Digging into projects concerning highways, bridges and other infrastructure by PMU 18, police unearthed evidence that Dung and his accomplices had skimmed off public funds, taken kickbacks from lucrative state contracts and used official cars as gifts for business contacts.

The scandal forced minister Binh to resign. His deputy Nguyen Viet Tien was arrested. Both saw their names removed from the list of candidates for the coming CC.

Writing in the Tuoi Tre, leading economist Le Dang Doanh said: "The PMU 18 scandal raises many serious questions about the political system and the way it works."

Before the congress, some veteran communist leaders including Gen. Vo Nguyen Giap, Gen. Chu Huy Man, and former CPV general secretary Le Kha Phieu petitioned the police demanding full investigation of the PMU 18 case even if it led to the highest levels.

But congress delegates only vaguely promised to "draw lessons" from it.

"They all took a strange air of impassivity," remarked Le Hung Anh, a veteran of the anti-colonial war.

Anh said people like him who had hoped that the CPV would become more determined to fight corruption were very disappointed.

"Nothing has been done. The case has been silenced. No delegate dares to question the responsibility of top officials, and how these (corrupted) officials manage to be nominated as candidates for the congress," said Nguyen Dang Dung, 72, a veteran communist, now retired and living in Ho Chi Minh City. "Delegates concurred that corruption should be fought, but could not say how."

A city lawyer who spoke to IPS on condition of anonymity said: "The biggest lesson that the 10th congress should draw is that corruption, waste and wrongdoing will grow as long as there is no transparency regulated by a democratic legislature."

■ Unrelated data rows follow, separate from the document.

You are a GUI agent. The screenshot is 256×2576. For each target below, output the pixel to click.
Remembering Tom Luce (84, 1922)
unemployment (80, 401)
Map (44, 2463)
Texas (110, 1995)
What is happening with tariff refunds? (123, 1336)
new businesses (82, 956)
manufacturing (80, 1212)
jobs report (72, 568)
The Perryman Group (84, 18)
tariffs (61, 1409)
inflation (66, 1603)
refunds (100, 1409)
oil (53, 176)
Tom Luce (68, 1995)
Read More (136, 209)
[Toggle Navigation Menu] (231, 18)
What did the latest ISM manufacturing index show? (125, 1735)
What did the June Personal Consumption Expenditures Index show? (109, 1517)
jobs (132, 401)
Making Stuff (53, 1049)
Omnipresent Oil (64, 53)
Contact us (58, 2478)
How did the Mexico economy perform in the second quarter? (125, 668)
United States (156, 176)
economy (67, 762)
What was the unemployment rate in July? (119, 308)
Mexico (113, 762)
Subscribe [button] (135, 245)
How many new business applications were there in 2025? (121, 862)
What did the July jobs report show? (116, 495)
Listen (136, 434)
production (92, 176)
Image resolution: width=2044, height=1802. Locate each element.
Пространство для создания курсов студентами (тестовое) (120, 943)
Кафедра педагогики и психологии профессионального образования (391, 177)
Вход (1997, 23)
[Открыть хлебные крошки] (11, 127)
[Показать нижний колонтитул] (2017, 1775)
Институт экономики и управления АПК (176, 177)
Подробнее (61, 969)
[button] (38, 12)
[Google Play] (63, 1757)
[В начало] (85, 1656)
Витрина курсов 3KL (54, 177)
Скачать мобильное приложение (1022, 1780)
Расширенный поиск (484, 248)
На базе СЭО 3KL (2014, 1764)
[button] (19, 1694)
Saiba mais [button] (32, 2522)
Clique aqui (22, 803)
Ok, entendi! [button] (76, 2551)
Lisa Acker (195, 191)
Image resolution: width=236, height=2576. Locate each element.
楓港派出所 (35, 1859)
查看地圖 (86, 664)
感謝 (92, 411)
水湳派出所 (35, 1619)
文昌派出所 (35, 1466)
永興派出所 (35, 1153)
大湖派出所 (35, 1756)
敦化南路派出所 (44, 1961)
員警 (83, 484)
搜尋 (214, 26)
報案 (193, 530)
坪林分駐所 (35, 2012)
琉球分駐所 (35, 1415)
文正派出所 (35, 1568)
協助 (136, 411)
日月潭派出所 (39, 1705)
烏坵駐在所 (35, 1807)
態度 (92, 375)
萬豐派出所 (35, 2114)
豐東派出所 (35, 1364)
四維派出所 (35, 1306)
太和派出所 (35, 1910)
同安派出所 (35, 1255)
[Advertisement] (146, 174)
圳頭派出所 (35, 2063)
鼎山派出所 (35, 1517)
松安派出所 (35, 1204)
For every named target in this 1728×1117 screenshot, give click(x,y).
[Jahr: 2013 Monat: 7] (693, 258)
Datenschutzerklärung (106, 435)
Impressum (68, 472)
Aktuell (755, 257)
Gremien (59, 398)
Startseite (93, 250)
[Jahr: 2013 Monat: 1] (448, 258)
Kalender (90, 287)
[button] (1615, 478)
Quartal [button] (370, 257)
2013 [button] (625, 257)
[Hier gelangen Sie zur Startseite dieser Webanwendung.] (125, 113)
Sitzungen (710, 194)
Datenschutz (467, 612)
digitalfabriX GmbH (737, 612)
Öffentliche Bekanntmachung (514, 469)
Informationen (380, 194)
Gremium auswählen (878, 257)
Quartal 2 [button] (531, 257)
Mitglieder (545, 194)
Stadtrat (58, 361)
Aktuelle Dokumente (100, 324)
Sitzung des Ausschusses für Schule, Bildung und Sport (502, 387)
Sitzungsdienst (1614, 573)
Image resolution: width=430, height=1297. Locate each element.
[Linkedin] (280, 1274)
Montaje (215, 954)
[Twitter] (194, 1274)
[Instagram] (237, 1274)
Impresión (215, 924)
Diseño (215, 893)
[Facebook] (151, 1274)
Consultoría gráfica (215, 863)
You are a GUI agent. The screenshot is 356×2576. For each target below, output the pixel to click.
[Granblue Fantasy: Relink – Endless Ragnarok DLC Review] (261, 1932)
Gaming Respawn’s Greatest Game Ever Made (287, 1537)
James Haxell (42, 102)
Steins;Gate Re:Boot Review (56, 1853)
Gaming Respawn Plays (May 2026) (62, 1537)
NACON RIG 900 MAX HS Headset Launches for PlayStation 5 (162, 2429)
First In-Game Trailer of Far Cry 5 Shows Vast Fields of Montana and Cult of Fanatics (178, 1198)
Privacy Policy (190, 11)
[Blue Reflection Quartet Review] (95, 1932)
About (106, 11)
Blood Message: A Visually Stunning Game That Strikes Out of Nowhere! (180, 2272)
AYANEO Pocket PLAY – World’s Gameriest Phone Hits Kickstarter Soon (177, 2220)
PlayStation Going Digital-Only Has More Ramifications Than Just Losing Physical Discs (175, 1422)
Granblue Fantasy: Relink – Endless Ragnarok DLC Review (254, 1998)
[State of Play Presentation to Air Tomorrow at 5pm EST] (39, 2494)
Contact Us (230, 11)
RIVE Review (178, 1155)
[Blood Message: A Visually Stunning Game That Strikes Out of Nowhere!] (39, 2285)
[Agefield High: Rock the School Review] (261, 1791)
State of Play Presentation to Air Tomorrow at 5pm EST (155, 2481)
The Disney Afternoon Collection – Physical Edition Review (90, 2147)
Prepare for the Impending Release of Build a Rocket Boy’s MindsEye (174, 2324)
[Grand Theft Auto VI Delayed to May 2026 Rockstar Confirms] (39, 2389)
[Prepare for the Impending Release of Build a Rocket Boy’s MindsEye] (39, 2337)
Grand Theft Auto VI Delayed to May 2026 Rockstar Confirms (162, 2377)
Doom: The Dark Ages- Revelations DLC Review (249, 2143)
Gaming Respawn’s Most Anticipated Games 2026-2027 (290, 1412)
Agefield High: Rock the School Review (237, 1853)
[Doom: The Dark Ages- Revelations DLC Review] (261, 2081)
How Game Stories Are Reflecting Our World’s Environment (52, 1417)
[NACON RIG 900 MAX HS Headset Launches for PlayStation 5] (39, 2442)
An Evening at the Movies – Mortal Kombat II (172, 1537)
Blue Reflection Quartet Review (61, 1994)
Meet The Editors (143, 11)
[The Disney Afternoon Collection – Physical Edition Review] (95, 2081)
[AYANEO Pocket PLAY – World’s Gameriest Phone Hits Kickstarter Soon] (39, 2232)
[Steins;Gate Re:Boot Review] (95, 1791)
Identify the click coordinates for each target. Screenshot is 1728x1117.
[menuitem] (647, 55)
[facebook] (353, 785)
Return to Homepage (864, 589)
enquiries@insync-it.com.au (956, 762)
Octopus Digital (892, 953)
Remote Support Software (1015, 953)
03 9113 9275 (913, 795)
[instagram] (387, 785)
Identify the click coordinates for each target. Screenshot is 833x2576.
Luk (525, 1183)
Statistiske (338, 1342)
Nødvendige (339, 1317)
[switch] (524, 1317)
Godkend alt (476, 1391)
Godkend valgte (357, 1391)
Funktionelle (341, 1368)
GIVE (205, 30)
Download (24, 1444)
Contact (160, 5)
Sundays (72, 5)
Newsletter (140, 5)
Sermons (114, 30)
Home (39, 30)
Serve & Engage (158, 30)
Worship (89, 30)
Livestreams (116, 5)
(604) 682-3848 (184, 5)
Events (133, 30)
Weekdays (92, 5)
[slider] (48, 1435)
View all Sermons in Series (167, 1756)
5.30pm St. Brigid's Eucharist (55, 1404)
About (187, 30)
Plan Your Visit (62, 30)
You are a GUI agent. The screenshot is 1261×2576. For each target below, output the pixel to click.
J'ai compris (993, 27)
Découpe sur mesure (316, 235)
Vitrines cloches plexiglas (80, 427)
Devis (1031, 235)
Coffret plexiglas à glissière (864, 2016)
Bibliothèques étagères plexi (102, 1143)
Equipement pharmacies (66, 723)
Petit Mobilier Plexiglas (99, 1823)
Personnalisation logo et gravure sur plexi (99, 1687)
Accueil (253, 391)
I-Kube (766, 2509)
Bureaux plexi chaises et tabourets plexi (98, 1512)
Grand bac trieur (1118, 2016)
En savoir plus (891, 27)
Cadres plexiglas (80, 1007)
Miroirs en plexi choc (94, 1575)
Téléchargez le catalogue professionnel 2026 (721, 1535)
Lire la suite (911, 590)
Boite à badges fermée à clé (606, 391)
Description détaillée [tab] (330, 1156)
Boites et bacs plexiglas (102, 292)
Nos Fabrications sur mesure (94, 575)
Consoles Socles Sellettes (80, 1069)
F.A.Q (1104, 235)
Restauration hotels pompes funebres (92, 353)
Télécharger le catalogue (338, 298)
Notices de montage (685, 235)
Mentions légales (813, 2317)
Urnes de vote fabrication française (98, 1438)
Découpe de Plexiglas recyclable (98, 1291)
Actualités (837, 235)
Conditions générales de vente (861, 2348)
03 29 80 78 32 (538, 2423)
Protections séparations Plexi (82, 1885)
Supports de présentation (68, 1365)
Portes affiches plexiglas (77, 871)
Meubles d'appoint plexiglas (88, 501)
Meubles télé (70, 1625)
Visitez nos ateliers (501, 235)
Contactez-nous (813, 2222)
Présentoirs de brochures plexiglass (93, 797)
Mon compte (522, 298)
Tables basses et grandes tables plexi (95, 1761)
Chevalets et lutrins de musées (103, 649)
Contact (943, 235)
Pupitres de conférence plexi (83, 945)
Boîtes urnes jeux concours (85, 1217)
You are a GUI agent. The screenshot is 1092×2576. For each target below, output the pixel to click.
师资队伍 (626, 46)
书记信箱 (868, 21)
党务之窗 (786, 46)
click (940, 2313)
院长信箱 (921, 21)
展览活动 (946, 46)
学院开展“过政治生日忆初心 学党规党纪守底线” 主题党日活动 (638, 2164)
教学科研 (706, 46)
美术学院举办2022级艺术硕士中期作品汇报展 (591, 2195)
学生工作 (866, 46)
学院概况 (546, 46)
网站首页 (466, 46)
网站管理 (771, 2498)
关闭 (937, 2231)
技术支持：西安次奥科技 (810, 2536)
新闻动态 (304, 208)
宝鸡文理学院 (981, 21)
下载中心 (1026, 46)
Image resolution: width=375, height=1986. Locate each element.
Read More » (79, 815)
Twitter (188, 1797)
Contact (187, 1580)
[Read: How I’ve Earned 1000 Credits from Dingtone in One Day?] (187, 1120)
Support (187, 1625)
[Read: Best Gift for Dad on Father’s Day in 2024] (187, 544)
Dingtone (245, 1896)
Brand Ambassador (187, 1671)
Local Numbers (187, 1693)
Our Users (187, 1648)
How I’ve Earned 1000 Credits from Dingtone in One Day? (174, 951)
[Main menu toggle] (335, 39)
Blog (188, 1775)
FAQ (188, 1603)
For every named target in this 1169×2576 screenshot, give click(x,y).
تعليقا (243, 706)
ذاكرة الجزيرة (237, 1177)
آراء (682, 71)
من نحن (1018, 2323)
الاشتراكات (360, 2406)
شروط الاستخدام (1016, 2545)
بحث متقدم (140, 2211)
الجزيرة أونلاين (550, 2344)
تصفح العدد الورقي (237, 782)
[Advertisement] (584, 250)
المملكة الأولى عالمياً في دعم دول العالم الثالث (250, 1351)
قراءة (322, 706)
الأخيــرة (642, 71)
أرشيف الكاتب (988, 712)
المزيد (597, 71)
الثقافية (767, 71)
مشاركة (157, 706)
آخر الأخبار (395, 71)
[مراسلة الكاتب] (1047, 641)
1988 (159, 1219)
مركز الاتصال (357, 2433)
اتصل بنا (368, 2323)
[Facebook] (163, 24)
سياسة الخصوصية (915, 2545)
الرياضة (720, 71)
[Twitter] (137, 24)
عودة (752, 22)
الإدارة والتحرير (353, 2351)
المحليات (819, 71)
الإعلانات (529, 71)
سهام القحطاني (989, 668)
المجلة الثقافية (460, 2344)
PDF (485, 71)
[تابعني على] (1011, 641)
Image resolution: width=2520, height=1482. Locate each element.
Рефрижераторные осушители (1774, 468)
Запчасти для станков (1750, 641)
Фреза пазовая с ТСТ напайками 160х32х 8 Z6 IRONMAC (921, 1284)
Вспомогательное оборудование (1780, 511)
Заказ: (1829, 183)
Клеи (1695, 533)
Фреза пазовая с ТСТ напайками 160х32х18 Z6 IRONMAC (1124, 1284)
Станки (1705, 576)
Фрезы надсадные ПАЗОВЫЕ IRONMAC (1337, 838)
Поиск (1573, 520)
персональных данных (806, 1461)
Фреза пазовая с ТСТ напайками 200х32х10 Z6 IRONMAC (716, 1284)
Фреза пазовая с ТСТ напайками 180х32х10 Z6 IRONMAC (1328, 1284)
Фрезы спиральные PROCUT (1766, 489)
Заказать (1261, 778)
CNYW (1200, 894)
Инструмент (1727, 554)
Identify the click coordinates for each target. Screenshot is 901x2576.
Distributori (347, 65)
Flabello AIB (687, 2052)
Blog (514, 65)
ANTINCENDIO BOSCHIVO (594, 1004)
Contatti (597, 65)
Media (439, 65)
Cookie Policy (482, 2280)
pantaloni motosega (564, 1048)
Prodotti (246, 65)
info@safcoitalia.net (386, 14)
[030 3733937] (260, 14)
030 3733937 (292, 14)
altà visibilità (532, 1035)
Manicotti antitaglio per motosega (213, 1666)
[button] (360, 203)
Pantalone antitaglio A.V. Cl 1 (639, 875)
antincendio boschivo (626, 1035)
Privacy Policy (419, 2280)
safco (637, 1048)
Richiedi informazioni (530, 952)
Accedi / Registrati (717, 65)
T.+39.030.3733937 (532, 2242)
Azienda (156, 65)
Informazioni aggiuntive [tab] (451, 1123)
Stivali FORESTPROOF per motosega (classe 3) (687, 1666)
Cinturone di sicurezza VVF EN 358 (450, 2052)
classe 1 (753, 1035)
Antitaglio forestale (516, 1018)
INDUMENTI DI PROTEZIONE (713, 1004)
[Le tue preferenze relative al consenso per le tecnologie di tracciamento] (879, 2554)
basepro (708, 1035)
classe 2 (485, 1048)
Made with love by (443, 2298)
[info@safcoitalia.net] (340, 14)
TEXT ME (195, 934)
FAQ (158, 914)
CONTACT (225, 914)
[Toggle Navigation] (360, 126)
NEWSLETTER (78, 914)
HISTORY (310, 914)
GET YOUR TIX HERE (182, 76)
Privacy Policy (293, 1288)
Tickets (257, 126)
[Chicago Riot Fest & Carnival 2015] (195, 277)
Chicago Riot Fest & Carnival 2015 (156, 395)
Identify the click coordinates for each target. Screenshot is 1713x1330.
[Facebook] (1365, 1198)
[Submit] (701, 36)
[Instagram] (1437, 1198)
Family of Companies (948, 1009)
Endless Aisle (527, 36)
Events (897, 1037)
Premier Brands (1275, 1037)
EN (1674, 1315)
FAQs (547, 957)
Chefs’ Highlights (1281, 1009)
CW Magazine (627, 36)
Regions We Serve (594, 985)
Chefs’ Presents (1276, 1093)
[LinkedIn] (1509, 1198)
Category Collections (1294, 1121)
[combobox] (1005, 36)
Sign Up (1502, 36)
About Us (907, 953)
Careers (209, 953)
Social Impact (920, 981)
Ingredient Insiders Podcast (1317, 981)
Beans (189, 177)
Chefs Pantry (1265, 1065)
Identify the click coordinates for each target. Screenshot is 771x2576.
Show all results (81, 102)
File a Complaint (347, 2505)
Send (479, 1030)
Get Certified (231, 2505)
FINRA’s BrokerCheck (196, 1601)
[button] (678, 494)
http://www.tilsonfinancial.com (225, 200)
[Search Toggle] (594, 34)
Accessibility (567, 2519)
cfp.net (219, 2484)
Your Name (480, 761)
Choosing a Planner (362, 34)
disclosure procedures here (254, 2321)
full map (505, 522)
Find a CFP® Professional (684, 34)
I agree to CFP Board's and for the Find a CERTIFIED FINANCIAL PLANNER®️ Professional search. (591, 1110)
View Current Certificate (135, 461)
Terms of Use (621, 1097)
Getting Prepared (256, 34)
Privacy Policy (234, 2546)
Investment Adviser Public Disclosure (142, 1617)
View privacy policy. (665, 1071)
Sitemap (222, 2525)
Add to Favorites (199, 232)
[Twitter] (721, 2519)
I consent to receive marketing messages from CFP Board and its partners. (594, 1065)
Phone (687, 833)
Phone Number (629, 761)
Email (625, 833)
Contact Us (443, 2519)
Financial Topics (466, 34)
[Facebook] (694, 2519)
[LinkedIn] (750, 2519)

But the word democracy used by the lawyer is different from the notion of "centralized democracy" followed by the CPV.

Commerce Minister Truong Dinh Tuyen, who retired after the congress, says there is an implicit contradiction between the two concepts -- centralization and democracy.

Deputy Chief of the Central Inspectorate Vu Quoc Hung identified five ways of using money to buy influence within the party. Cadres, he said, could pay to obtain more power, to land a higher post, obtain a diploma (needed for a higher post), evade a law suit or dilute a verdict.

'The party should wipe out all these forms of corruption if it wants to maintain credibility," he said.

An official at the Ministry of Planning and Investment confessed to local reporters that the PMU 18 case would have an "unprecedented and terrible impact" on relations between Vietnam and the donors.

The World Bank (WB) and Japan, the two donors that have some of their development aid funding infrastructure projects managed by the PMU 18, have already expressed their concern about good governance in Vietnam.

All donors said they wanted to see Vietnam more resolute in fighting corruption, thus preventing aid money being siphoned away by corrupt officials.

In a bid to pacify them, the ministry has hurriedly drafted regulation to restructure project management units to more efficiently control the billions of dollars of aid that floods into the country each year.

But most people regard such efforts as "eyewash" given that the congress let slip an opportunity that might have ensured corruption was firmly and effectively rooted out.